The series, directed by Frank Van Passel and shot in the borderlands where Belgium, Germany and the Netherlands meet, is less interested in the supernatural mechanics of a death list than in what such knowledge does to people. The horror here is not the prophecy itself but the fractures it reopens: old guilt, buried secrets, the residue of a violence no one ever properly addressed.

If you want more

  • Berlín · Spain 🇪🇸 (2023): A Money Heist prequel following the charming, amoral Berlin across a jewel heist in Paris.
  • Die Kaiserin (The Empress) · Germany 🇩🇪 (2022): A deliberately anachronistic reimagining of Empress Elisabeth of Austria-Hungary, deliberately anachronistic and unafraid of emotion.
  • The Man Who Played with Fire · Sweden 🇸🇪 (2024): A documentary series that follows former diplomat Jan Stocklassa as he continues the investigation Stieg Larsson left unfinished into the unsolved 1986 assassination of Swedish Prime Minister Olof Palme.

📖 Books

Amatissime · Giulia Caminito · Italy 🇮🇹 (2022)

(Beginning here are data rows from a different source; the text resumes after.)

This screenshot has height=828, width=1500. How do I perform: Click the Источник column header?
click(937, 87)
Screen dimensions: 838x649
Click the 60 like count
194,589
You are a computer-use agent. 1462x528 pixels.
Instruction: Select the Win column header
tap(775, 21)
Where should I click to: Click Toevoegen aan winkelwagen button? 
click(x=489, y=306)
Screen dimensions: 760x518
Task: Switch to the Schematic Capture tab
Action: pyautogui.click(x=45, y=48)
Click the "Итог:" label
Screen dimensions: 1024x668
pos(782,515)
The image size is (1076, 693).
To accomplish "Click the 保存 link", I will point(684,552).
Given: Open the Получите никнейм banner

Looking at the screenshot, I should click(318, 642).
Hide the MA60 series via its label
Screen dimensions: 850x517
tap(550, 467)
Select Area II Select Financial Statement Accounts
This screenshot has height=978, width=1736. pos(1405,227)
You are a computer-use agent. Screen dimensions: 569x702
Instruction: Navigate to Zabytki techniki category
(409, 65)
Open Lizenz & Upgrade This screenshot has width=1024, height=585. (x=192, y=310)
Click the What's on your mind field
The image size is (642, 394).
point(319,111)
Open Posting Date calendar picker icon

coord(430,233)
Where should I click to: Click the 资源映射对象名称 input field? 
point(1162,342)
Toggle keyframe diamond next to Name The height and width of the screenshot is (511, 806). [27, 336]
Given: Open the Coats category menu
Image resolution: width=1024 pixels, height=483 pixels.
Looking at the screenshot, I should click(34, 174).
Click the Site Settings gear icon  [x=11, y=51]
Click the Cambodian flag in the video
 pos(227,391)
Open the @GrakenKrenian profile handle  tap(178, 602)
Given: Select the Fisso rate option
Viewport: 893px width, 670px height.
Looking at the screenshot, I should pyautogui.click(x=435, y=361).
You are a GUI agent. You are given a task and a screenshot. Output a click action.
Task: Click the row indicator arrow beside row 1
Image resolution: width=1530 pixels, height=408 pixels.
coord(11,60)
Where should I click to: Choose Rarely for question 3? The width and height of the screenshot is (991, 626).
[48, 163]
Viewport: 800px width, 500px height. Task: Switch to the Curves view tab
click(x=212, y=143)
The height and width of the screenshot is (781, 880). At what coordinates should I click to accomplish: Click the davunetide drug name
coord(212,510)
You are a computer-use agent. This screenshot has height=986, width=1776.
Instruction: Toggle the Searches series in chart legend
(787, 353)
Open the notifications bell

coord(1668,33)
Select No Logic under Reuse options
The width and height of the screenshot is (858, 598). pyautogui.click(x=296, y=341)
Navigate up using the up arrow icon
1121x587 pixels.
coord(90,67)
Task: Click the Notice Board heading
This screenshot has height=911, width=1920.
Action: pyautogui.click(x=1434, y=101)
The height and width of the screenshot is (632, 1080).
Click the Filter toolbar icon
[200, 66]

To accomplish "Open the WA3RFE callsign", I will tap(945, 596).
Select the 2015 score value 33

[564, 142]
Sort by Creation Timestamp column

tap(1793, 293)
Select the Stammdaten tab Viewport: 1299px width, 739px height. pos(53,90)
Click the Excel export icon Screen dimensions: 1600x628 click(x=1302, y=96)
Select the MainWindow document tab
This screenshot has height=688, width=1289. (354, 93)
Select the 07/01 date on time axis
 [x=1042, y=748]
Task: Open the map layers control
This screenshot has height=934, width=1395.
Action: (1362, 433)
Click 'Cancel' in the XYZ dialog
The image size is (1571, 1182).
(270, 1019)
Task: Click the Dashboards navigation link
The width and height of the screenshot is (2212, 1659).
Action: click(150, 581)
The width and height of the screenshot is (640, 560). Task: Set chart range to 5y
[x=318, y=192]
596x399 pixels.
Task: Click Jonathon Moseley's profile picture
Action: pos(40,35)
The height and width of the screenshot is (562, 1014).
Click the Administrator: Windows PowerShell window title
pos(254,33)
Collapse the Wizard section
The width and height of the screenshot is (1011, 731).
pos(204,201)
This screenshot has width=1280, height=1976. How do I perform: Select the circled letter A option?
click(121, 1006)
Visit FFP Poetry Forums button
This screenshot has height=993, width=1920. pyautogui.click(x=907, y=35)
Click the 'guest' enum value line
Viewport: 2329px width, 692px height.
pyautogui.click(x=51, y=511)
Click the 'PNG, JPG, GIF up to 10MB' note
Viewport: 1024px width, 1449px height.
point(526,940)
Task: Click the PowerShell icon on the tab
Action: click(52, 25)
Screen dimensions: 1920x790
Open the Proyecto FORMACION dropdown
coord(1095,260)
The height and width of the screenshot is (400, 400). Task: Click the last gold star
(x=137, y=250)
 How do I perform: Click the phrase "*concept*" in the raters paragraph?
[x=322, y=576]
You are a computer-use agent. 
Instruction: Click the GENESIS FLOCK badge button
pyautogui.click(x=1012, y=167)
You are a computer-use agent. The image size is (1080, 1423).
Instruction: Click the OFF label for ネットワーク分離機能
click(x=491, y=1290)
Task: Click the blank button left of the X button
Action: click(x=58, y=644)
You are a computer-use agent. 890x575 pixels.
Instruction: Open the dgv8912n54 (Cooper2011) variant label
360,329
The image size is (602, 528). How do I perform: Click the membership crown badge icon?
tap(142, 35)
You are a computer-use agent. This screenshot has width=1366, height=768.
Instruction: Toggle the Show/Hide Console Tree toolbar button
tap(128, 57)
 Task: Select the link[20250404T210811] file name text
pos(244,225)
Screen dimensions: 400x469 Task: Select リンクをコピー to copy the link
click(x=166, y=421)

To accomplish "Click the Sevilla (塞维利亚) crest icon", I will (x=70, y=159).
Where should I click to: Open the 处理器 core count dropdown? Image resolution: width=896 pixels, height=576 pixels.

Giulia Caminito’s Amatissime, published by Giulio Perrone Editore, is a hybrid work of literary essay and memoir centered on five Italian women writers: Elsa Morante, Natalia Ginzburg, Paola Masino, Laudomia Bonanni, and Livia De Stefani. The book reconstructs aspects of their lives and writing while intertwining them with Caminito’s own reading life, memories, and literary formation. Several reviews also note the presence of Rome as an important cultural and personal setting in the book.

If you want more

  • Idyllen · Ilja Leonard Pfeijffer · Netherlands 🇳🇱 (2025): A poetic collection exploring the search for beauty in a rapidly changing world.
  • Hey Hafni · Helle Helle · Denmark 🇩🇰 (2025): Helle Helle examines the quiet complexity of a road trip through the Danish landscape.
  • Das Licht in den Birkenwäldern · Romy Fölck · Germany 🇩🇪 (2024): Romy Fölck details a moving family story set against the atmospheric backdrop of northern Germany.

🎵 Music

Mesdames, Messieurs · Sam Sauvage · France 🇫🇷 (2026)

Sam Sauvage explores the revival of French chanson through a modern electronic lens. This artist is currently beloved in French indie forums for his authentic persona and has avoided the controversies typical of the Parisian scene.

If you want more

  • Samen Tegen Elkaar · Goldband · Netherlands 🇳🇱 (2024): Goldband combines pop with social commentary and remains a massive success in the Benelux region despite minor scandals regarding their wild stage presence.
  • LUX · Rosalía · Spain 🇪🇸 (2025): Rosalía continues her global dominance by blending avant-garde electronics with traditional roots. She is currently one of the most critically acclaimed and successful European artists worldwide.
  • Afro Fado · Slow J · Portugal 🇵🇹 (2023): Slow J creates a powerful cultural bridge between African rhythms and Portuguese fado. He is a respected figure in Lisbon for his artistic integrity and independence.

🎙️ Podcast

  • How feminist economics could change Europe · The Europeans · 🇪🇺 English (2026): A discussion on how European leaders could redefine value by prioritising wellbeing and community over capital. The episode analyzes the transition from generating wealth to supporting the lives of citizens.
  • Autophagie: je me mange donc je vis · La Science, CQFD · 🇫🇷 French (2026): Experts explain the cellular mechanism of autophagy and its vital role in human immunity and the prevention of neurodegenerative diseases.
  • ¿Es posible vivir sin plásticos? · Podium Podcast · 🇪🇸 Spanish (2025): This report examines the presence of plastic in daily life and evaluates if it is realistic for European companies and citizens to eliminate its use.
  • Die Energiewende taugt nicht zum Kulturkampf · F.A.Z. Wissen · 🇩🇪 German (2025): An interview with energy expert Jan Rosenow about the global trends in decarbonisation and the specific hurdles facing the German energy transition.